Affaires Dittli et bouclier fiscal : un an de procédures et surtout d’annonces dans les médias

Un an que les dysfonctionnements et révélations sur le bouclier fiscal défraient l’actualité vaudoise.

En début 26, le gouvernement, la délégation des commissions des finances et de gestion, le bureau du Grand Conseil ont décidé de publier les rapports. Dans la foulée, le Ministère public a annoncé l’ouverture d’une procédure pénale au sujet de ce paravent. Ces actions ne sont pas anodines et surtout la temporalité de ces communications m’interpelle.

La citation “La peur est un bouclier qui ne protège même pas les sages” résume peut-être la motivation du gouvernement à ne pas laisser le Grand Conseil mettre son nez dans ce dossier.

Le bureau du Grand Conseil chute de son pavois en préférant proposer la Cour des comptes pour analyser la situation dans un souci d’économie financière. Si certes la Cour est une autorité indépendante, elle est financée par le Canton. Elle n’émet que des recommandations.

Est-ce que le bureau a pu étudier les réponses données par le Conseil d’Etat suite aux questions posées en mai 2025 par le plénum en relation avec les frais engagés par les rapporteurs Studer, Paychère, coordinateur de crise en classe 18 de l’échelle des salaires et autres personnes consultées par le SAGEFI ?

Est-ce que le bureau juge que ses pairs n’ont pas les compétences spécifiques informatiques, financières ?

Pour tuer toutes velléités du parlement de soutenir une commission d’enquête, comme par enchantement et après des mois d’interrogations, le Ministère public ouvre une enquête pénale !

En espérant que les 4’000 bénéficiaires du bouclier, les 134 députés exclus des pièces justificatives et les 200’000 Vaudois n’ayant pas été mis au bénéfice d’une déduction fiscale liée à une interprétation absconse de l’indexation des coûts de la vie depuis 2008, ne seront pas convoqués par le ministère public dans un souci d’économie !

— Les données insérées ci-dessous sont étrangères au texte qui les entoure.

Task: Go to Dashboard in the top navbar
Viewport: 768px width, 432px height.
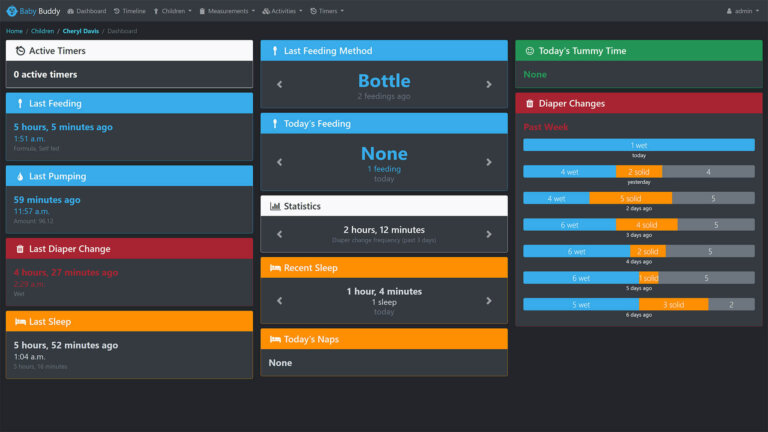Action: (x=87, y=11)
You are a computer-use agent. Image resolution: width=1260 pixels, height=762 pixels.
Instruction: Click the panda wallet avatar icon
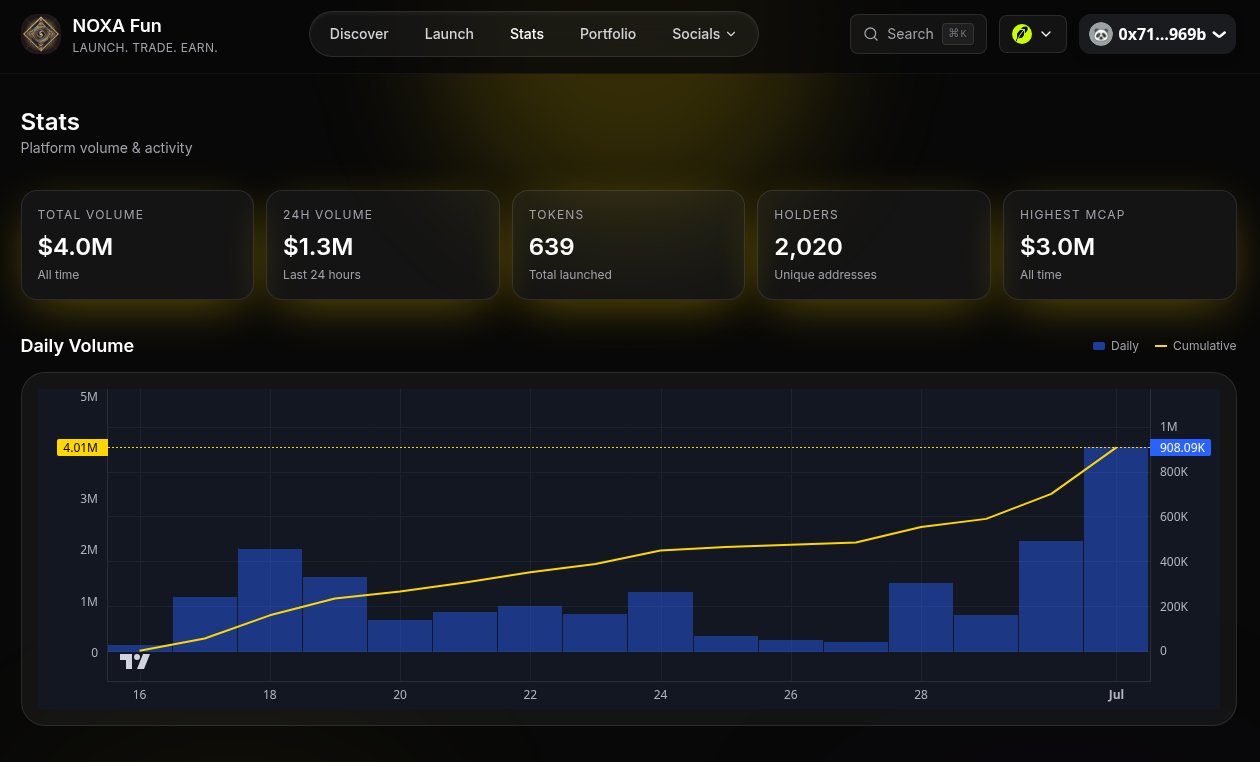click(x=1100, y=34)
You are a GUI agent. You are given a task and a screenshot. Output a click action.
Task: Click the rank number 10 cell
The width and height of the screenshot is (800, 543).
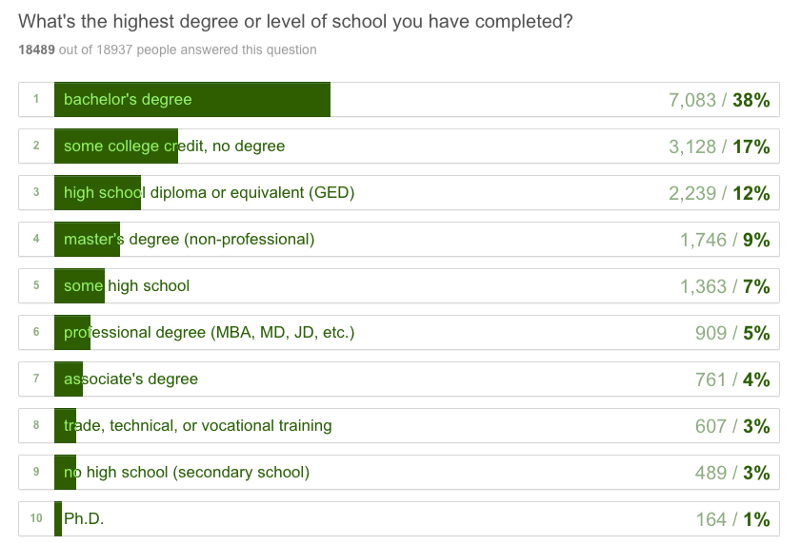(36, 519)
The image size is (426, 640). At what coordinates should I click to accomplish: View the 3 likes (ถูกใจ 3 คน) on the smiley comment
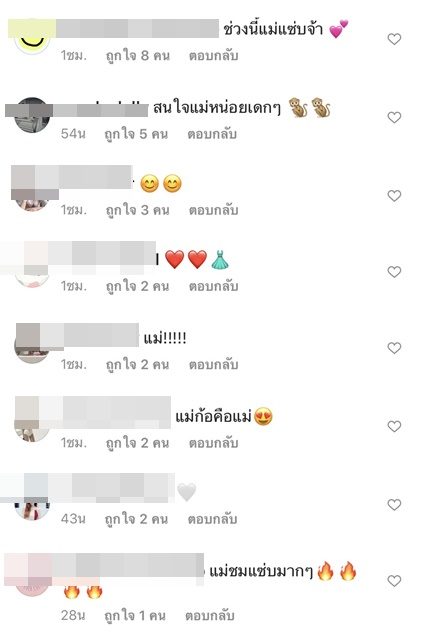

La lecture des rapports omet le point essentiel et crucial de l’affaire Dittli. Soit la prestation de serment des Conseillers d’Etat en 2022.

La prestation de serment est claire : « Vous promettez de nommer toujours celui que vous croirez le plus éclairé à l’emploi.»

Qui au gouvernement est responsable de l’organisation ?

Comment est-il possible de répartir les départements avec une novice dans un département aussi important que les finances ?

Bien des syndics vaudois de milice sont extrêmement sensibles à l’arrivée de nouveaux collègues inexpérimentés afin de trouver les mots permettant de démontrer que le dicastère est assez compliqué pour ne pas blesser son collègue compétent dans tous les domaines sauf dans ce serpent de mer que sont les finances publiques !

Est-ce de la faute du peuple vaudois, si le responsable de l’organisation du Conseil d’Etat a mal distribué les rôles de cette mauvaise pièce de théâtre ?

Il est PRIMORDIAL de nommer une commission d’enquête parlementaire afin de respecter le peuple vaudois et ses parlementaires.